(506c) Cell Fate Determination by Multiple Signaling Pathways: Genome-Wide Analysis and Modeling of Pattern Formation in Drosophila Egg Development | AIChE

(506c) Cell Fate Determination by Multiple Signaling Pathways: Genome-Wide Analysis and Modeling of Pattern Formation in Drosophila Egg Development

Authors 

Bristow, C. A. - Presenter, Princeton University
Yakoby, N. - Presenter, Princeton University
Kalifa, R. - Presenter, Princeton University
Schupbach, G. - Presenter, Princeton University


In development, intracellular signaling pathways act together to regulate spatiotemporal patterns of gene expression and guide tissue morphogenesis.1 We use fruit fly egg development (oogenesis) as an experimental system to investigate how a combination of signaling pathways control gene expression in developing epithelial layers.2 During oogenesis, two main pathways control pattern formation and eggshell morphology. The first pathway is controlled by the epidermal growth factor receptor (EGFR), and the second is controlled by the fly homolog to the mammalian bone morphogenetic protein (BMP) receptor. Gene expression induced by a combination of EGFR and BMP pathways establishes the dorsoventral polarity of the egg and of the future Drosophila embryo. While multiple genes have been found to require both pathways for their expression, the total number of the genes responding to both EGFR and BMP in oogenesis and their spatial patterns is still unknown.3 As a first step to identifying the genes controlled by EGFR and BMP signaling, we conducted a genome wide screen using Affymetrix GeneChip microarrays and have validated the results of this screen in large-scale quantitative real-time PCR and in situ hybridization experiments. As an example, two genes, pipe and rhomboid, identified by these approaches were studied in detail using a combination of computational modeling and experiments. Pipe, an enzyme critical for transmission of the dorsoventral polarity from the egg to the embryo is repressed by EGFR activity and was found, in our screen, to be activated by BMP signaling.4 We use simple reaction-diffusion modeling to interpret how EGFR and BMP pathways establish the spatial pattern of pipe expression. The second gene is rhomboid, an intracellular protease that is involved in a positive feedback loop in the EGFR network.5 We have discovered that, at the level of a single cell, the expression of rhomboid exhibits a nonmonotonic dependence on the level of activation of both EGFR and BMP pathways. We use the experimentally observed spatial patterns of rhomboid expression in multiple genetic backgrounds to infer the quantitative input/output maps that convert the levels of EGFR and BMP signals into the level of rhomboid expression in oogenesis. The combination of genomics, genetic approaches, and computational modeling should reveal new expression patterns that will elucidate cell fate determination by multiple intracellular signaling pathways.

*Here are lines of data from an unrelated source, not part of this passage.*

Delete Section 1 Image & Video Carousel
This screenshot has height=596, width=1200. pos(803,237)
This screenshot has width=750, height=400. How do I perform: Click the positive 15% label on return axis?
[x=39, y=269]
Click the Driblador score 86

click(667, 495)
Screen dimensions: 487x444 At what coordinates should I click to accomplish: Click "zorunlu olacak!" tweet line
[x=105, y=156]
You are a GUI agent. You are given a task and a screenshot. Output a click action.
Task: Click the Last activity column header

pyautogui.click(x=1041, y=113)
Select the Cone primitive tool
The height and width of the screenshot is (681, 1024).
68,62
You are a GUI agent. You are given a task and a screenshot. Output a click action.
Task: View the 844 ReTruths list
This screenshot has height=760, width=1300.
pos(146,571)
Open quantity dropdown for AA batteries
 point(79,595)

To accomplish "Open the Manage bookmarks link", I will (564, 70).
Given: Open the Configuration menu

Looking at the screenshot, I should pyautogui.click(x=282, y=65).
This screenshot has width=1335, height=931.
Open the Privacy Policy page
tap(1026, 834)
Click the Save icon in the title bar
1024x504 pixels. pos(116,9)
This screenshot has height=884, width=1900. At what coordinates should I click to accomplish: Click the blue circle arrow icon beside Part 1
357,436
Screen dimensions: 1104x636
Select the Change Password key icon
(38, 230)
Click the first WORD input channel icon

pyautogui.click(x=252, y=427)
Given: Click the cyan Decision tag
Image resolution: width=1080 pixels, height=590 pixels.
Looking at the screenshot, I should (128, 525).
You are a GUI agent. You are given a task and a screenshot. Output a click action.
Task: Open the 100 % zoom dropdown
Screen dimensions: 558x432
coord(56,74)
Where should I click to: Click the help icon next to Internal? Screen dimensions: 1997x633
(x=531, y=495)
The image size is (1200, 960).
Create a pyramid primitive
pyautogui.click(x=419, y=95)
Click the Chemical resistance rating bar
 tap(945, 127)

1 A. Martinez-Arias and A. Stewart, Molecular principles of animal development. (Oxford University Press, New York, 2002).

2 S. Y. Shvartsman, Aiche Journal 51 (5), 1312-1318 (2005).

3 N. Yakoby, C. A. Bristow, R. Kalifa, I. Guzman, M. P. Rossi, Y. Gogotsi, T. Schupbach, and S. Y. Shvartsman, Systems Biology, in press (2005).

4 A. Amiri and D. Stein, Curr Biol 12 (15), R532-534 (2002).

5 N. Barkai and B. Z. Shilo, Curr Biol 12 (14), R493-495 (2002).